An aspiring young scholar who fails to ingratiate himself (gender bias is another failing of the system) with the baroni, or tenured professors, will soon become an unemployed scholar.

Yet the introduction of merit criteria would likely give vested interests an incentive to tweak the criteria rather than make painful reforms. The fate of the CIVR (Comitato di Indirizzo per la Valutazione della Ricerca), the one sketchy attempt in 2004-05 to assess research quality, gives one pause. Its results, which upset a lot of established reputations, were duly ignored for funding purposes. Citation-counting, a possible alternative, would naturally be greeted with horror.

It would certainly be quite impossible in Italy to organise a comprehensive effort like Britain's RAE. Why? Because Italian professors have enjoyed decades of well-financed unaccountability.
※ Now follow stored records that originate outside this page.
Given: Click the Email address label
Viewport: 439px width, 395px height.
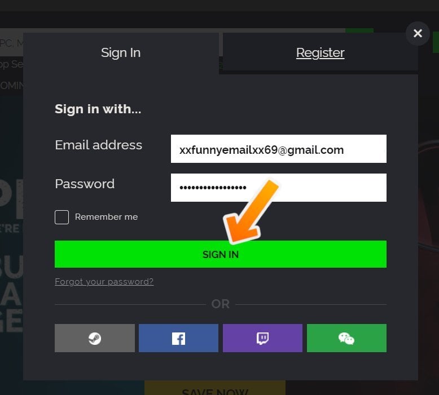Looking at the screenshot, I should [99, 145].
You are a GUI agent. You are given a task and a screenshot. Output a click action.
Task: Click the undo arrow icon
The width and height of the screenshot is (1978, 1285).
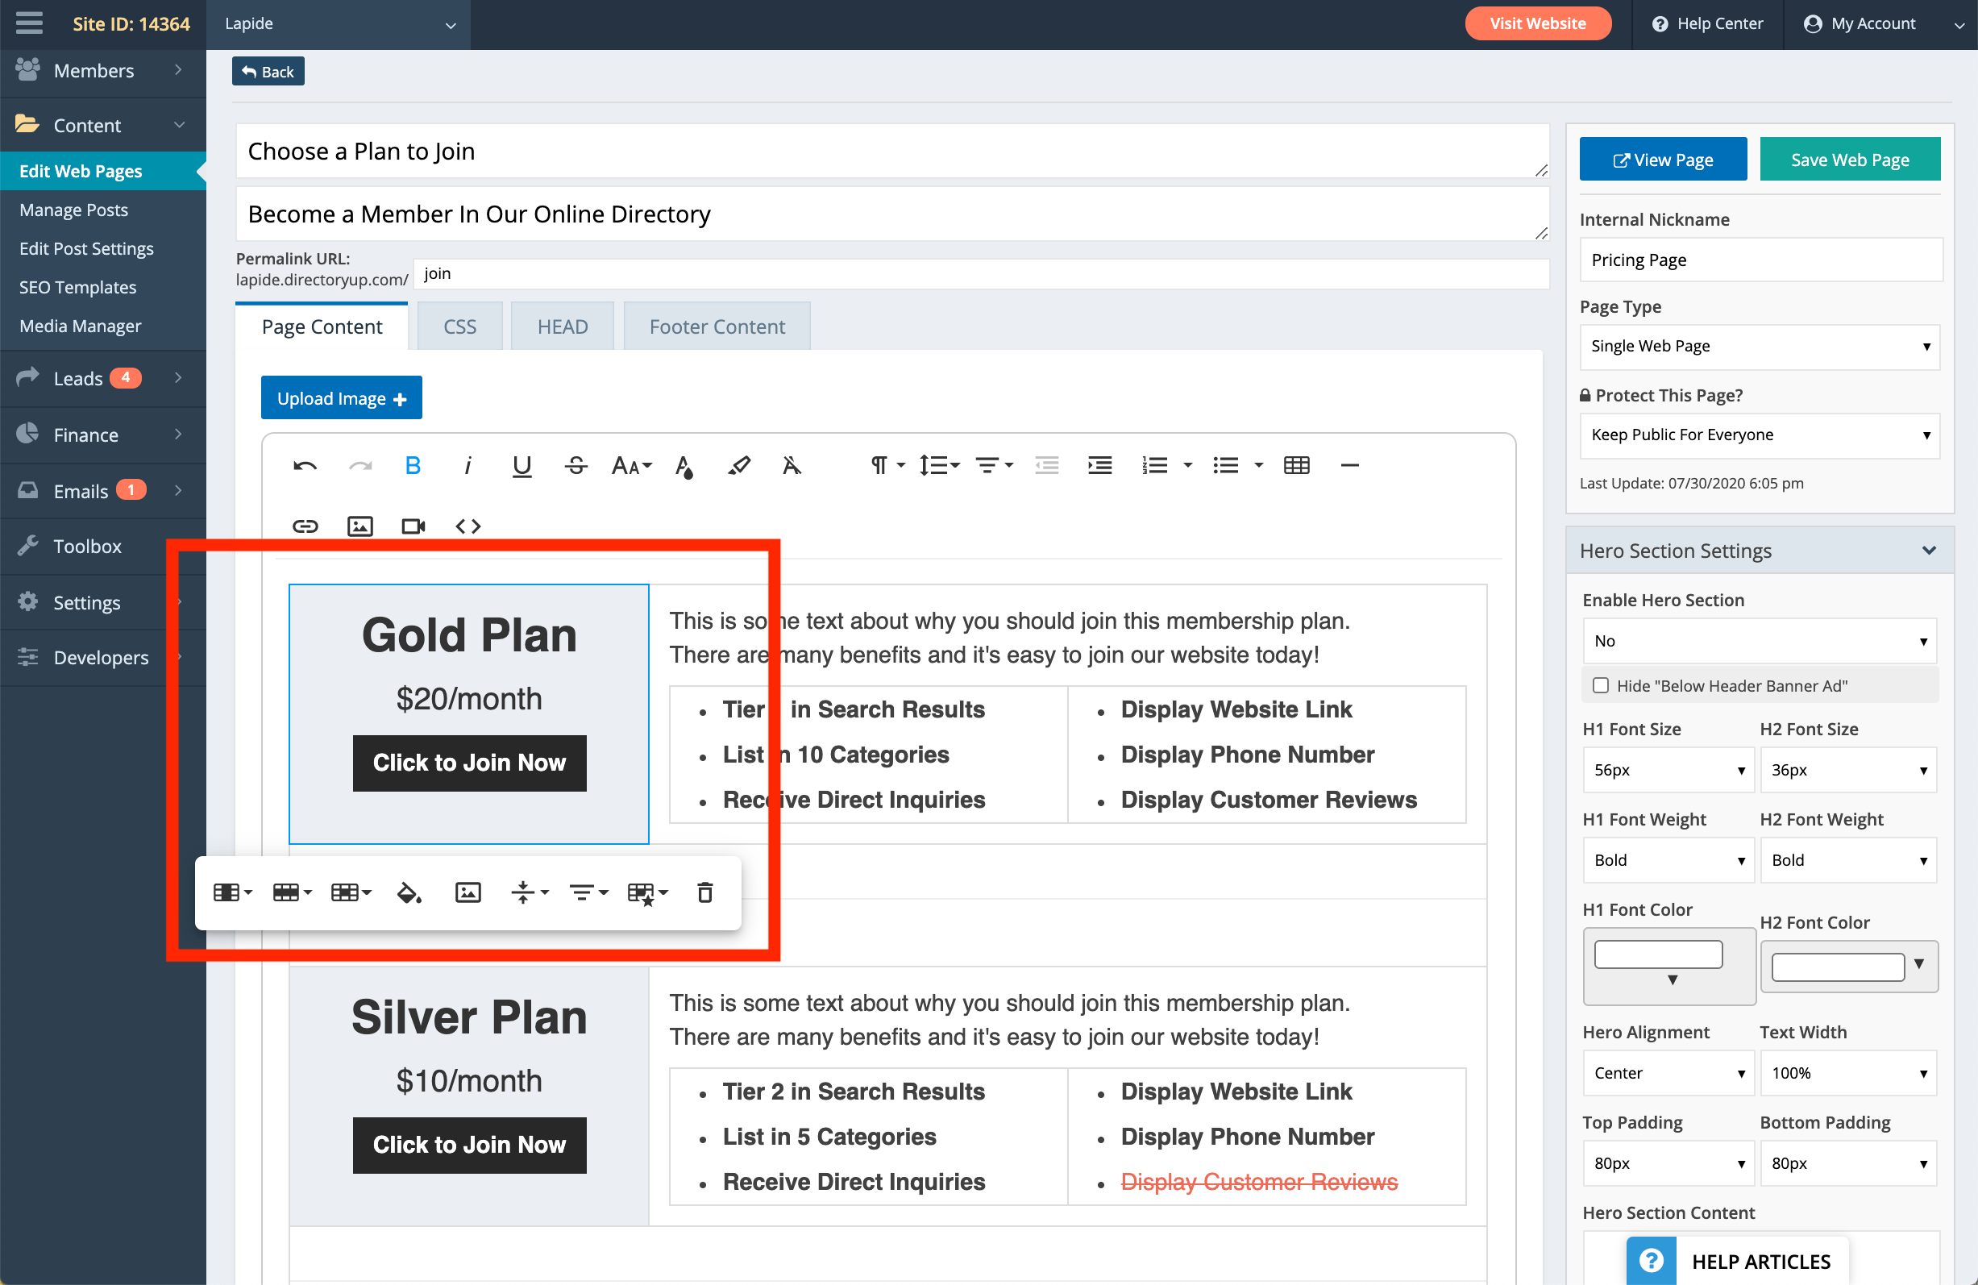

For most baroni, the idea that eminent persons such as themselves should be publicly judged, or waste their time judging others, is simply intolerable.

For this reason, the decline of Italian universities' research reputation seems likely to continue and even accelerate. I see from Times Higher Education that the 2008 RAE has revealed "pockets of excellence" in hitherto unsuspected places and has exposed lacunae at previously highly-rated institutions. It is painful to be on the receiving end of such judgments. But it is much worse not to make them at all.